= Task to carry out =
Leave the pictures aside. Retype exactly the lines from the top of the data below through the one holding "Click the document number (شماره سند) field".

Collected data
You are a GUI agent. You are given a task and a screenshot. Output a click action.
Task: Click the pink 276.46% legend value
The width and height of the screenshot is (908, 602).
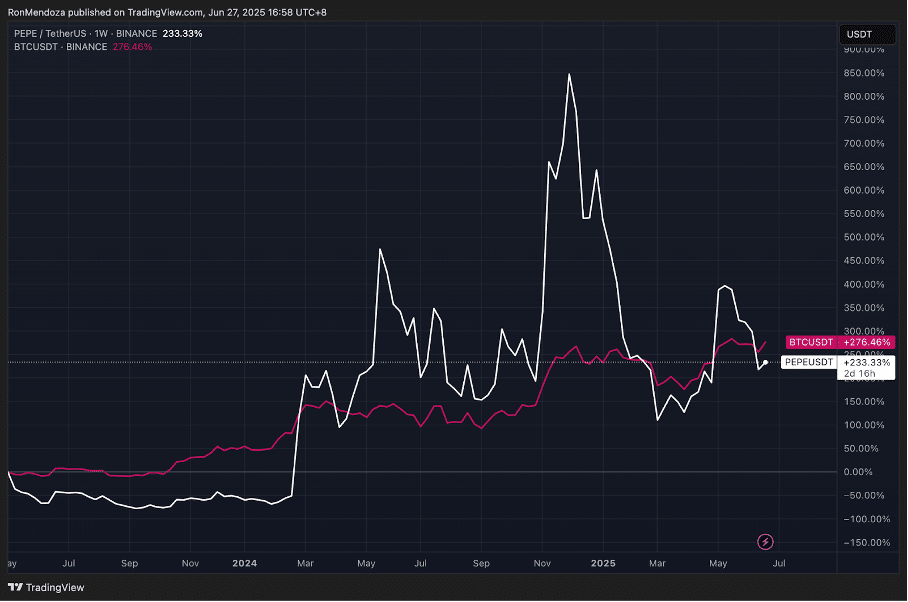pos(133,46)
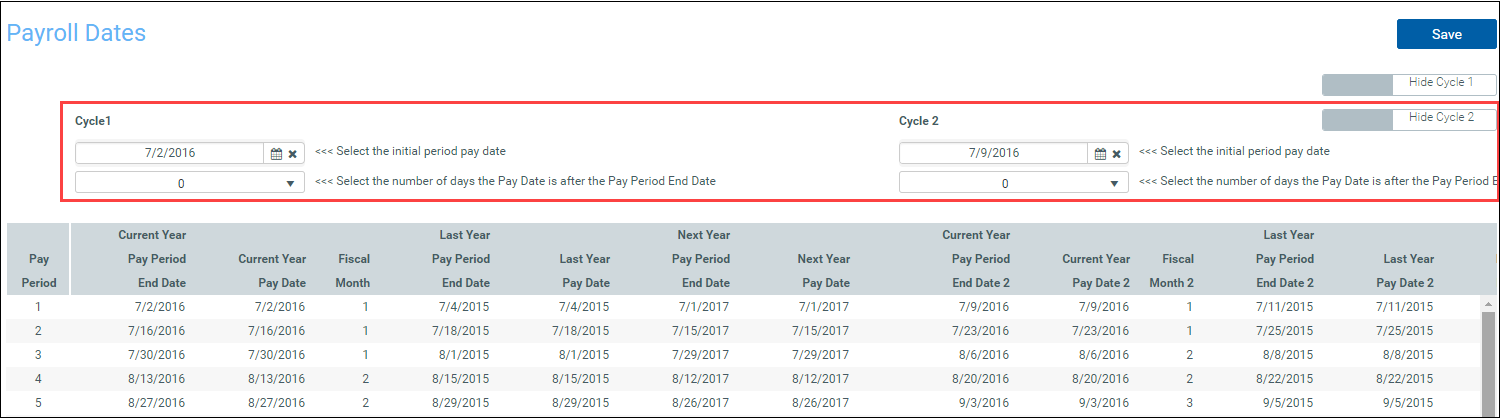
Task: Select the Fiscal Month column header
Action: (353, 271)
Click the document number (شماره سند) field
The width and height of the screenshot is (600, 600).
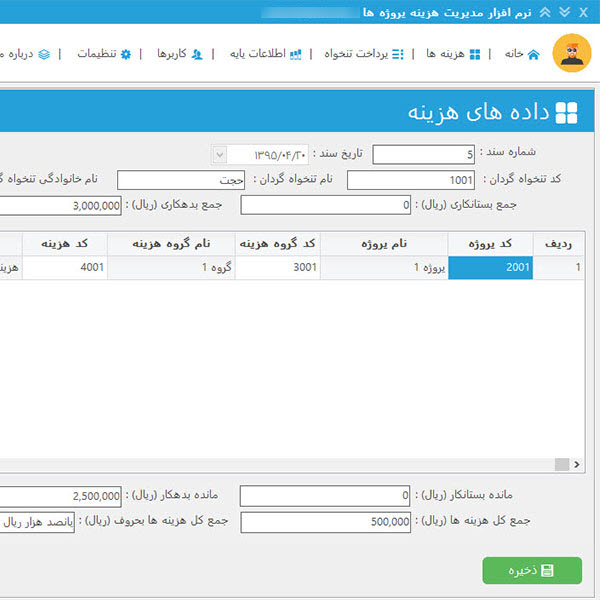[425, 155]
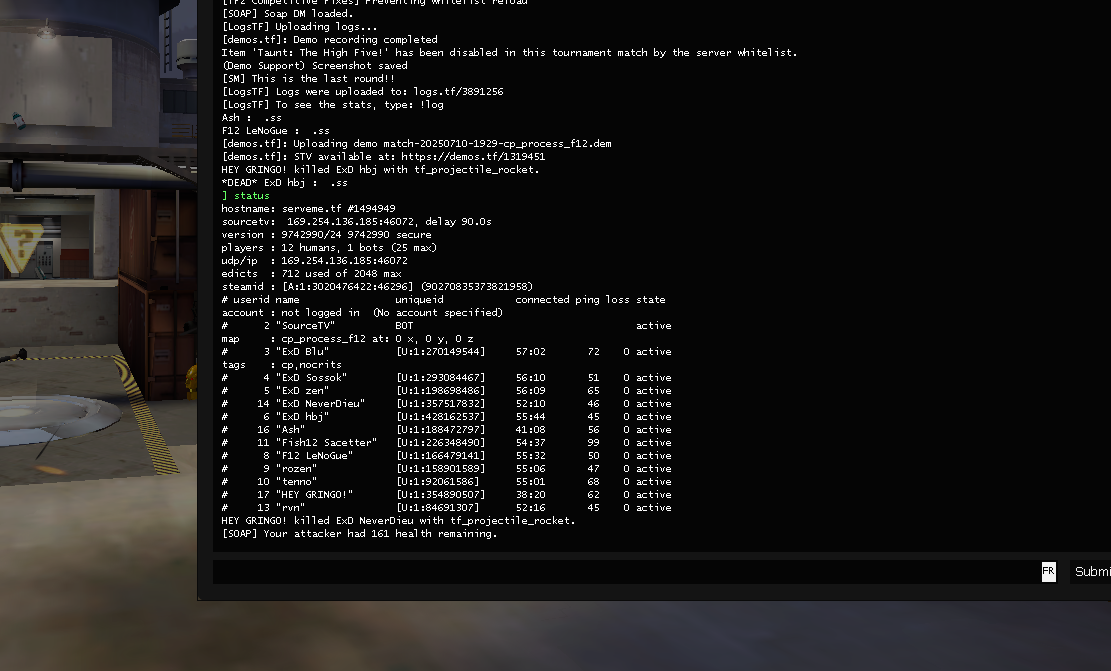The width and height of the screenshot is (1111, 671).
Task: Click the FR keyboard language indicator
Action: (1048, 572)
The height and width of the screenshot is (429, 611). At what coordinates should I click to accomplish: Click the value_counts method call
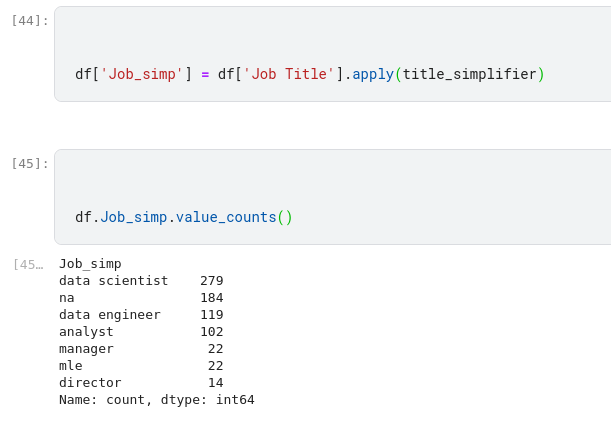click(226, 217)
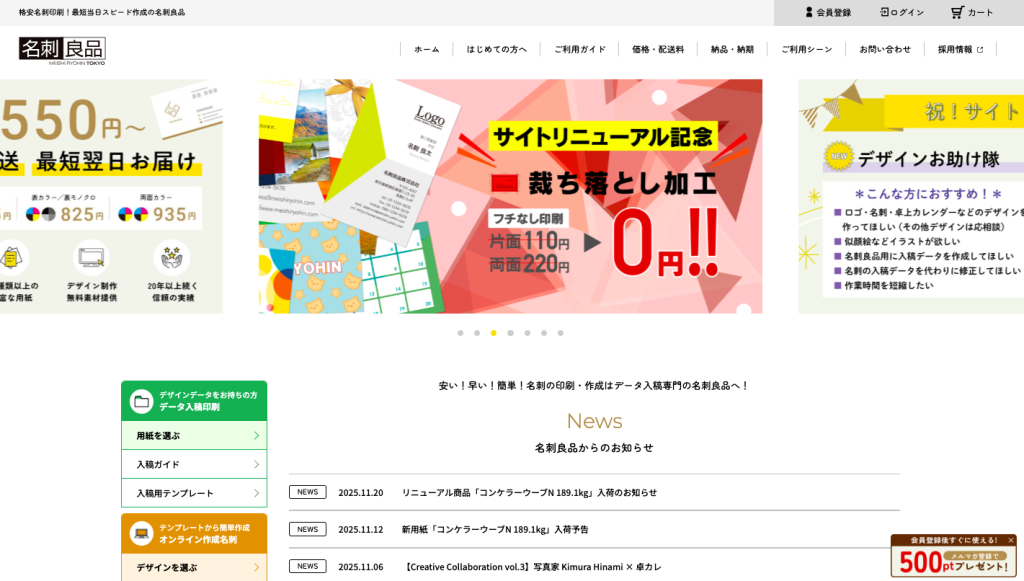Expand the 入稿用テンプレート sidebar item
Viewport: 1024px width, 581px height.
click(x=194, y=493)
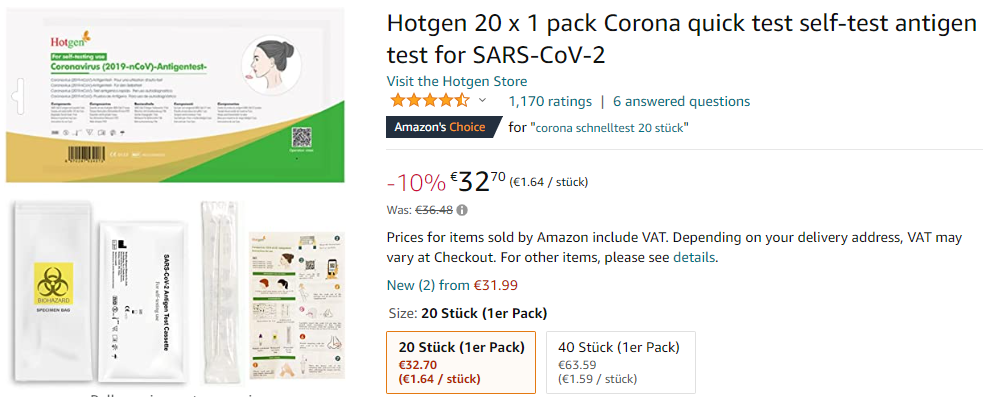
Task: View the 6 answered questions
Action: click(682, 101)
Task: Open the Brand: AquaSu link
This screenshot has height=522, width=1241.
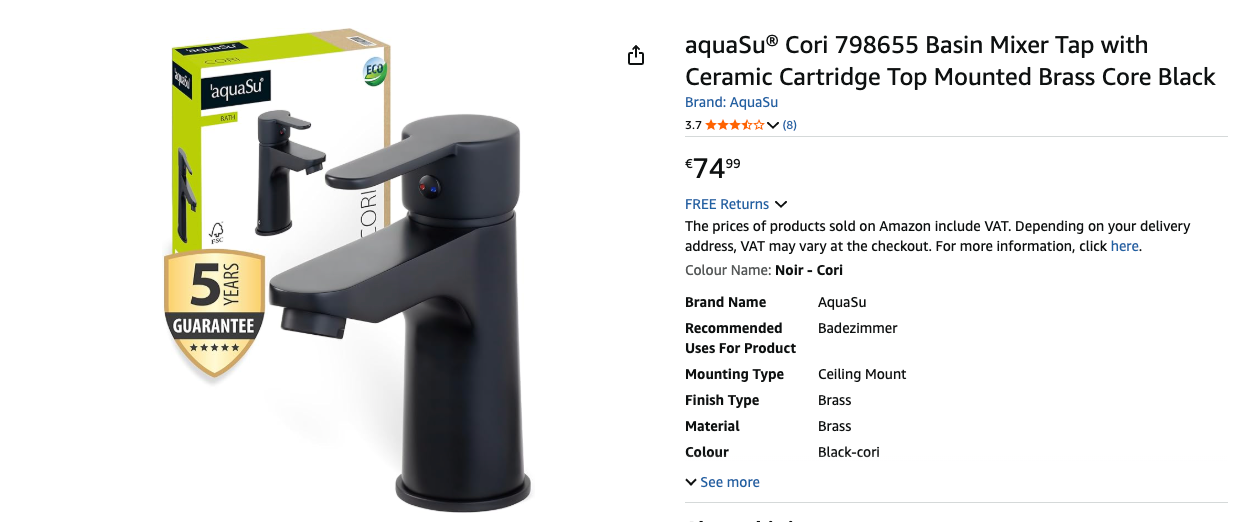Action: [731, 102]
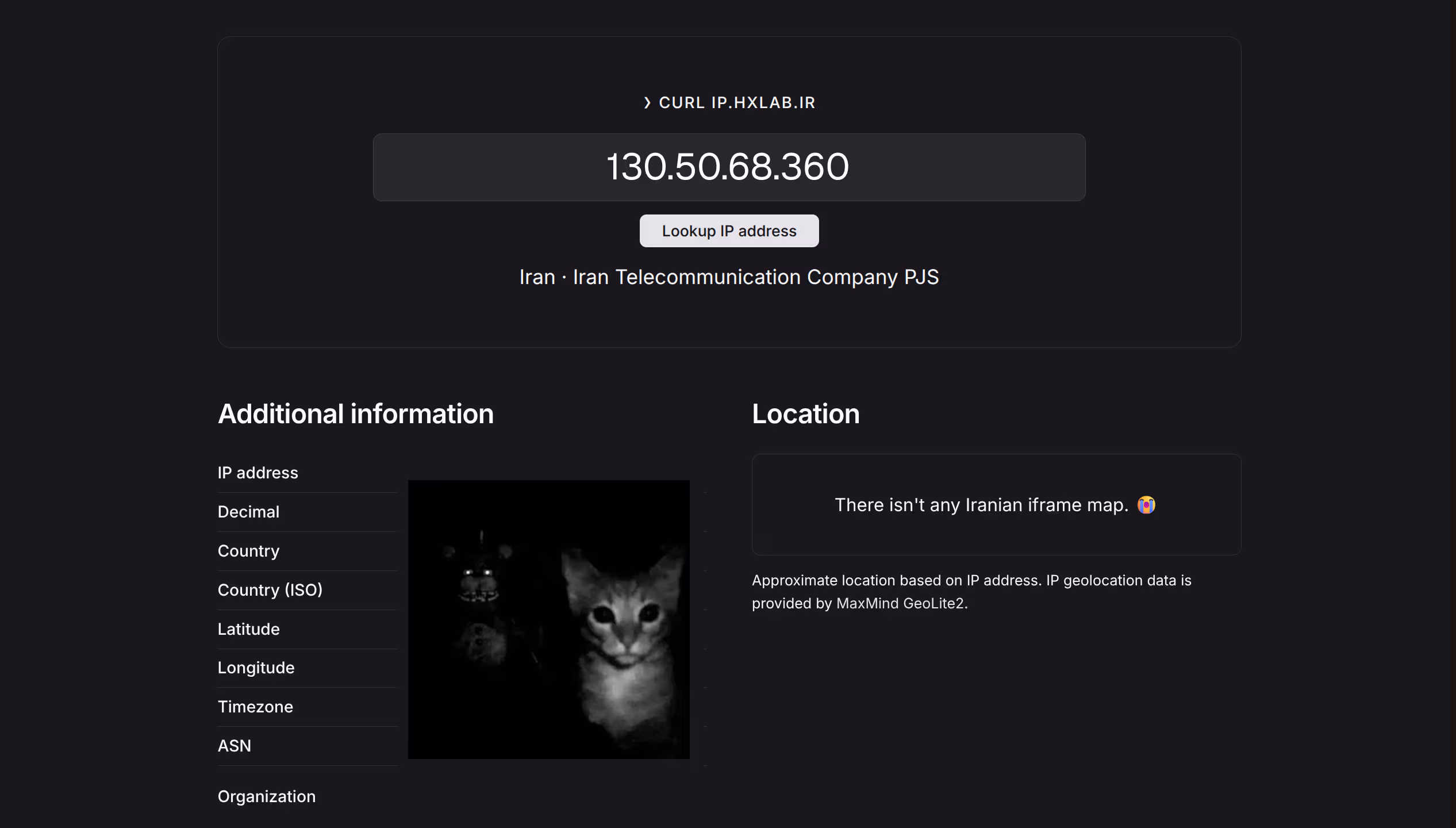Image resolution: width=1456 pixels, height=828 pixels.
Task: Select the Country (ISO) row label
Action: coord(270,590)
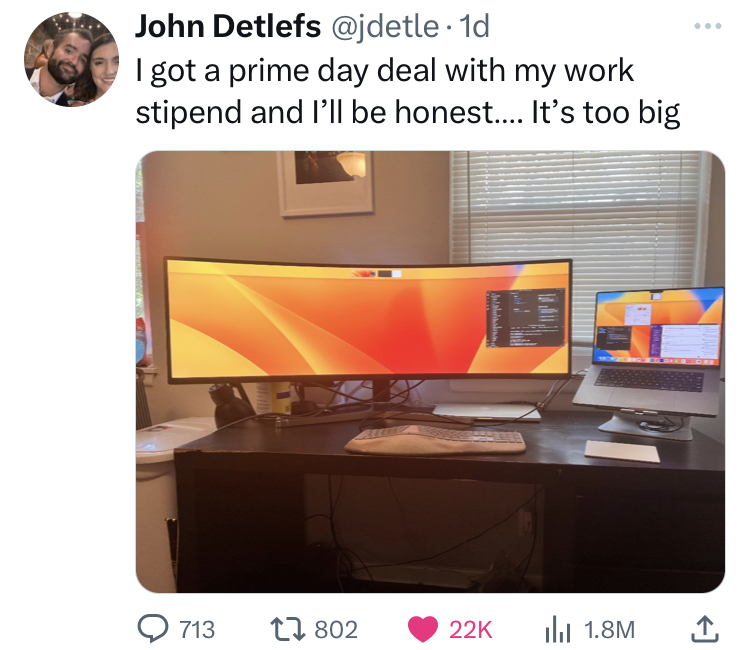Click the 1.8M views count
Viewport: 750px width, 650px height.
(x=609, y=629)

= Task output =
You are a GUI agent. You are given a task and a screenshot. Output a click action.
Task: Click the pink 276.46% legend value
The width and height of the screenshot is (908, 602).
pos(133,46)
Task: Select the Fiscal Month column header
Action: (353, 271)
Click the document number (شماره سند) field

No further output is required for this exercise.